Si propone come regista di drammi wagneriani (o di opere mozartiane o verdiane) calati nella nostra moderna società. Con ciò ottiene alcuni interessanti (per lui) risultati:

1. non fa alcuna fatica a scrivere parole, nè musica: li trova già bell’e pronti;
2. non ha alcun problema di promozione della sua immagine, poichè utilizza quella di artisti e di opere collaudati da decenni, se non da secoli di successi in tutti i teatri del mondo;
3. più il pubblico fischia le sue regie, meglio per lui! È il miglior modo per farsi pubblicità ed essere scritturato da teatri la cui importanza è inversamente proporzionale alla preparazione e alla serietà dei rispettivi sovrintendenti.

L’ultima? Una performance a Stoccarda, dove si rappresenta uno spaccato dell’infernale società capitalistica moderna: un manager che ha perso il posto, che vede intorno a sè soltanto disumanità ed arrivismo e che si riduce disperato a cospargersi di benzina, minacciando di darsi fuoco; un gommone che trasporta clandestini, guidato a frustate da un manager in carriera; una donna-oggetto, che vede ogni sua sensibilità soffocata da una famiglia di benpensanti e diventa ossessionata dal far del bene a qualcuno; manager e impiegati di aziende concorrenti che si abbandonano ad orgiastici festini - con conigliette (che escono come cagnolini da una cuccia) e champagne - distruggendo frigoriferi e lavatrici (i prodotti del capitale, già, perchè c’è anche il consumismo!) Il lato davvero debole, quasi incomprensibile, di questa straordinaria opera d’arte è il lieto fine che la conclude, col povero manager disoccupato che trova nella donna pia amore, pace, pietà e tutti i valori positivi!

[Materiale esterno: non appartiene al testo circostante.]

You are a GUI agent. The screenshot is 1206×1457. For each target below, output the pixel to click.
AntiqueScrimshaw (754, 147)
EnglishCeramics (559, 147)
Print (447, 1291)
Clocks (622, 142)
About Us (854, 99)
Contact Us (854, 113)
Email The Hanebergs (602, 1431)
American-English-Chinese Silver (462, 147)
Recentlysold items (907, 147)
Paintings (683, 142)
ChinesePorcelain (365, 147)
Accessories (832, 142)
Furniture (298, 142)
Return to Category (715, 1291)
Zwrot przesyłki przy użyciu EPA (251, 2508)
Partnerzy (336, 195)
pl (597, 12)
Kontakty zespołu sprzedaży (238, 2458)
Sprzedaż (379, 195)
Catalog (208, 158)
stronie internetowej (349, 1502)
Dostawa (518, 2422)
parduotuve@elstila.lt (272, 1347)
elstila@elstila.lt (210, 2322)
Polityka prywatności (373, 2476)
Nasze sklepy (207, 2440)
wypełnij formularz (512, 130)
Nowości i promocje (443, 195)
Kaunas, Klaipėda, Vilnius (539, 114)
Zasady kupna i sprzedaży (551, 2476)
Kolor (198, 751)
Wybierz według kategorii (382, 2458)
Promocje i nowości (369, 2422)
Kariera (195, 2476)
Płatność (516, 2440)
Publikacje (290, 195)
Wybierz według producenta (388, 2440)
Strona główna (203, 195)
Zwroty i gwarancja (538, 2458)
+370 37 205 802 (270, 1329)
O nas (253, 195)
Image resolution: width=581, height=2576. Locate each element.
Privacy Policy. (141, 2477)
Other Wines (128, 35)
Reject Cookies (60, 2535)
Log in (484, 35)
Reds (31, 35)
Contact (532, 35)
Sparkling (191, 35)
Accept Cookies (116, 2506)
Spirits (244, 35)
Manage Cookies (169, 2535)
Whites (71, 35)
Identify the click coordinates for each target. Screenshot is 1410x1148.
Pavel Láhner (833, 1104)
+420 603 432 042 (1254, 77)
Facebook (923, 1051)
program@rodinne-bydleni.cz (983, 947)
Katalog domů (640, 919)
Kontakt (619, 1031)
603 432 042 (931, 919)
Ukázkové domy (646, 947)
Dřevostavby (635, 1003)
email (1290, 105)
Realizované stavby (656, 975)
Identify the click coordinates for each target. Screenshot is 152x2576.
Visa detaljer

L’opera, chiederete... Ma perchè, non basta quanto sopra?

E invece sì, c’è anche l’opera: il Fliegende Holländer di Wagner.

Ma, a supportare adeguatamente il capolavoro di Bieito, potevano andar benissimo anche Tannhäuser o Lohengrin, statene pur certi. Il Ring invece lo hanno già interpretato a loro modo altri registi più famosi, e il Calixto dovrà aspettare... però chissà che i prossimi Leiter di Bayreuth non ci facciano un pensierino.